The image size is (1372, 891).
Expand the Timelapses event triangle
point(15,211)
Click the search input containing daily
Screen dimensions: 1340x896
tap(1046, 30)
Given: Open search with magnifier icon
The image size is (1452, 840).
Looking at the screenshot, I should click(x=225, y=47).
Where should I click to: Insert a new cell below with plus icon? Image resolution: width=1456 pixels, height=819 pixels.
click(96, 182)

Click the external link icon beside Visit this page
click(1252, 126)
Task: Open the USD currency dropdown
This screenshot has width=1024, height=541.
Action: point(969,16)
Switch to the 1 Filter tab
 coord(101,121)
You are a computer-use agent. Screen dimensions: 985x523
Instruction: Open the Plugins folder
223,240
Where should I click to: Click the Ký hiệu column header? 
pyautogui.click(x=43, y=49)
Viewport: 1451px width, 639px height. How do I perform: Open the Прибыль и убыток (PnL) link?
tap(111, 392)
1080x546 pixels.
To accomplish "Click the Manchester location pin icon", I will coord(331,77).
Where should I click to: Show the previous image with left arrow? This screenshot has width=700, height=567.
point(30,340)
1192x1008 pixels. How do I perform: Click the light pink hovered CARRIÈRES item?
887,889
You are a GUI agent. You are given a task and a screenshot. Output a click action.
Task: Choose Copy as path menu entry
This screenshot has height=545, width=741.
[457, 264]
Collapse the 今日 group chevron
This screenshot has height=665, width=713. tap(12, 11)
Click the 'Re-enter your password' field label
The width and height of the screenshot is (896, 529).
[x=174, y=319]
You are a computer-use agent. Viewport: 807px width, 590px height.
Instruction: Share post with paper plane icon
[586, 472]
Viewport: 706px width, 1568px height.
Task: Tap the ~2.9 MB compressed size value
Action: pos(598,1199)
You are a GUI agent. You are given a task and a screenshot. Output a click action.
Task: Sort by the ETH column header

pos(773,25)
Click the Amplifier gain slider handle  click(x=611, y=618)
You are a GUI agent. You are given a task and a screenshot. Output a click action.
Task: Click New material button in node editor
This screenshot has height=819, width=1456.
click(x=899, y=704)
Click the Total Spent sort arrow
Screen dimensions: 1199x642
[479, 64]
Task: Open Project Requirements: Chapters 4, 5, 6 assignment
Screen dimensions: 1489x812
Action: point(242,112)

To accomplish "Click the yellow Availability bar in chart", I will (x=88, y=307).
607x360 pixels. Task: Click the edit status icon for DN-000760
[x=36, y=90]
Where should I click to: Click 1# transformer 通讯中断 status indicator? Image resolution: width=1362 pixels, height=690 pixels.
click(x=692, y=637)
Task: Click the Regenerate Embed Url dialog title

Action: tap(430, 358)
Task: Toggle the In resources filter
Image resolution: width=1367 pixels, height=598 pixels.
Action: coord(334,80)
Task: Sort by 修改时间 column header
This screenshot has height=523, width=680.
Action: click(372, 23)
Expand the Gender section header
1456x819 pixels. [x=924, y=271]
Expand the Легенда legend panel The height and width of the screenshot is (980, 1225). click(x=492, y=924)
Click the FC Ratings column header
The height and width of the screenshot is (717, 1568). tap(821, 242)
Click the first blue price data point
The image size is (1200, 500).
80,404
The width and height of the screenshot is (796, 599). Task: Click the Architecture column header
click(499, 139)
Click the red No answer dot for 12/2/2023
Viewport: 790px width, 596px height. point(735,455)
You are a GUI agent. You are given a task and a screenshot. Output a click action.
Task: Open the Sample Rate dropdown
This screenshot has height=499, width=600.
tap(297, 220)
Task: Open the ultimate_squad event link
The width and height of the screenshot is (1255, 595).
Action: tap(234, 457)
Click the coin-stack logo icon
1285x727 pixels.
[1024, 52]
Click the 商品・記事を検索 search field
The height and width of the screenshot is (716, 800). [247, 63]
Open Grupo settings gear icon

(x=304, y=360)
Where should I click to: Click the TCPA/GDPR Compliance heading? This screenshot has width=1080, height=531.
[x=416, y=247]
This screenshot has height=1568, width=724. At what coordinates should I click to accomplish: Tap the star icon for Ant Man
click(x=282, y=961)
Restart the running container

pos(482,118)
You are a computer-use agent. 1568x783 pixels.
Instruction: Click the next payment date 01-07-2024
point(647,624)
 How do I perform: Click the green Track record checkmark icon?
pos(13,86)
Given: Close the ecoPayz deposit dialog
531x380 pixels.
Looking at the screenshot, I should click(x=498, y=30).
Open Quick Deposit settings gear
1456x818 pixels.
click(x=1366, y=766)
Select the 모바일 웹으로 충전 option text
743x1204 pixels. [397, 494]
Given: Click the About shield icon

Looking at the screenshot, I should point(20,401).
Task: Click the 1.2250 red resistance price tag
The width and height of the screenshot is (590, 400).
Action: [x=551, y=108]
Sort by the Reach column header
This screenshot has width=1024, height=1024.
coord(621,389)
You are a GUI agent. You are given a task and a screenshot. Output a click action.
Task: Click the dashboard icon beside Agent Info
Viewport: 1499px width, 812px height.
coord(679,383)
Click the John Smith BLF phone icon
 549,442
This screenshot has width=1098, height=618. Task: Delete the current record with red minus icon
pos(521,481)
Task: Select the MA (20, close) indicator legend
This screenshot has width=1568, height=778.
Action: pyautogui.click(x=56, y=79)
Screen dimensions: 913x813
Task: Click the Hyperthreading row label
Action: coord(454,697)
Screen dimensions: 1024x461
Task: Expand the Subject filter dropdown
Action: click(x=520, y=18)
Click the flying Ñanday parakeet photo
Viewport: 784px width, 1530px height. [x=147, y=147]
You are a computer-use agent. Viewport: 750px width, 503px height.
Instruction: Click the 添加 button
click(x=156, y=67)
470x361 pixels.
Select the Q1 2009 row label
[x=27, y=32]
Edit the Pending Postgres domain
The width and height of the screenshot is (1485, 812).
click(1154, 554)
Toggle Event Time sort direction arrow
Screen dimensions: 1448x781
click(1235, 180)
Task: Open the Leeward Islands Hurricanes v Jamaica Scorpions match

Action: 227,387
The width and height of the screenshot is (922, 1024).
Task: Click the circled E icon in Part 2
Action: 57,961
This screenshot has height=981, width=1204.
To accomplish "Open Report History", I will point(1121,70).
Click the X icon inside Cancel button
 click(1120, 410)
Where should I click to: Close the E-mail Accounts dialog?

**What is being asked**
Express the records from the line that contains "1080x546 pixels." through the line that contains "Action: click(372, 23)" as a numbered list, leaving out blank lines.

**The completed task**
1. 1080x546 pixels.
2. To accomplish "Click the Manchester location pin icon", I will coord(331,77).
3. Where should I click to: Show the previous image with left arrow? This screenshot has width=700, height=567.
4. point(30,340)
5. 1192x1008 pixels. How do I perform: Click the light pink hovered CARRIÈRES item?
6. 887,889
7. You are a GUI agent. You are given a task and a screenshot. Output a click action.
8. Task: Choose Copy as path menu entry
9. This screenshot has height=545, width=741.
10. [457, 264]
11. Collapse the 今日 group chevron
12. This screenshot has height=665, width=713. tap(12, 11)
13. Click the 'Re-enter your password' field label
14. The width and height of the screenshot is (896, 529).
15. [x=174, y=319]
16. You are a computer-use agent. Viewport: 807px width, 590px height.
17. Instruction: Share post with paper plane icon
18. [586, 472]
19. Viewport: 706px width, 1568px height.
20. Task: Tap the ~2.9 MB compressed size value
21. Action: pos(598,1199)
22. You are a GUI agent. You are given a task and a screenshot. Output a click action.
23. Task: Sort by the ETH column header
24. pos(773,25)
25. Click the Amplifier gain slider handle  click(x=611, y=618)
26. You are a GUI agent. You are given a task and a screenshot. Output a click action.
27. Task: Click New material button in node editor
28. This screenshot has height=819, width=1456.
29. click(x=899, y=704)
30. Click the Total Spent sort arrow
31. Screen dimensions: 1199x642
32. [479, 64]
33. Task: Open Project Requirements: Chapters 4, 5, 6 assignment
34. Screen dimensions: 1489x812
35. Action: point(242,112)
36. To accomplish "Click the yellow Availability bar in chart", I will (x=88, y=307).
37. 607x360 pixels. Task: Click the edit status icon for DN-000760
38. [x=36, y=90]
39. Where should I click to: Click 1# transformer 通讯中断 status indicator? Image resolution: width=1362 pixels, height=690 pixels.
40. click(x=692, y=637)
41. Task: Click the Regenerate Embed Url dialog title
42. Action: tap(430, 358)
43. Task: Toggle the In resources filter
44. Image resolution: width=1367 pixels, height=598 pixels.
45. Action: coord(334,80)
46. Task: Sort by 修改时间 column header
47. This screenshot has height=523, width=680.
48. Action: click(372, 23)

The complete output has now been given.